Demostene era un oratore greco famoso per le sue arti comunicative, le famose filippiche, ma è stato anche un bambino balbuziente, e per arrivare a essere un fine oratore le aveva provate tutte, vincendo il suo disturbo della parola con qualche strategia fisica, e molta consapevolezza delle sue risorse. Anch’io le provai tutte, e quando non funzionavano prendevo carta e penna e tutto tornava a essere chiaro e facile. La mia vita, però, non è stata facile per niente: risolto il problema della parola ne arrivava un altro ben più grande ed affamato della mia attenzione: anoressia, bulimia, obesità. Sono stata soccorsa dalla scrittura: l’esercizio passato della narrazione mi aveva allenata a controllare le mie emozioni, e a tradurle in risorse. Il libro, quindi, racconta la mia vita attraverso la narrazione di una sorta di matriosca delle Langhe, che dà voce a cinque bambole, le quali, una dentro l’altra, escono dal racconto, svelando una vita fatta di grandi fatiche ma anche di meravigliosi cambiamenti.
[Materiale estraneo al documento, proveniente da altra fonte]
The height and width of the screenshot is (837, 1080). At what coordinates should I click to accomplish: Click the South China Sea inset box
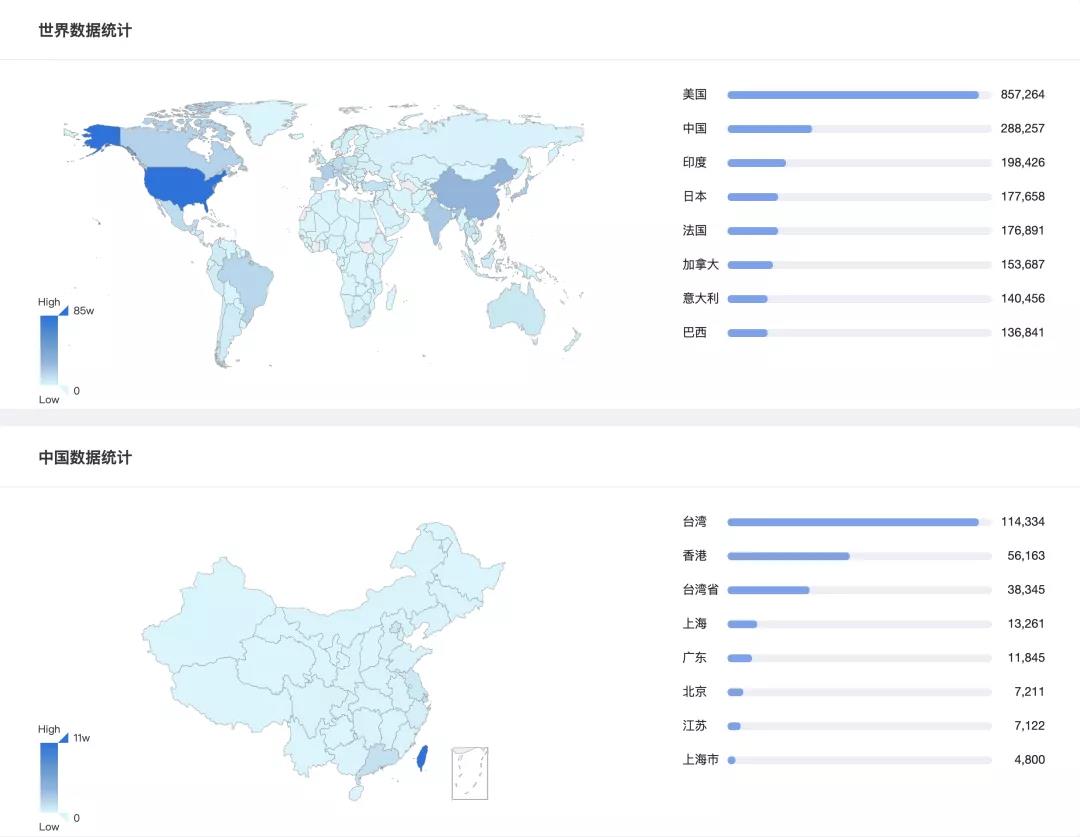coord(470,774)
Uno su tutti: abbiate rispetto delle persone che incontrate, soprattutto se sono anziani, perché lo diventeremo tutti, e se avremo insegnato ai giovani ad ascoltare i vecchi , a concedere loro il tempo di una chiacchierata, magari dinnanzi a un caffè, dimenticandoci la fretta e le procedure, avremo fatto del bene a noi stessi.
Dove si possono trovare i suoi libri?
“Panda rei” è disponibile in tutti i circuiti editoriali online, e sul sito dell’editore Bookabook. “In principio fu Demostene (e poi arrivò lei)” è attualmente in campagna di crowdpublishing presso il sito dell’editore Letteratura Alternativa Edizioni.
Progetti futuri?
Il 2019 inizierà con un nuovo progetto aziendale presso l’Azienda sanitaria per cui lavoro, che vedrà la stesura di uno strumento assistenziale chiamato “cartella parallela”, dove la narrazione diventerà il motore di ricerca di nuove ipotesi di cura per pazienti con diagnosi difficili.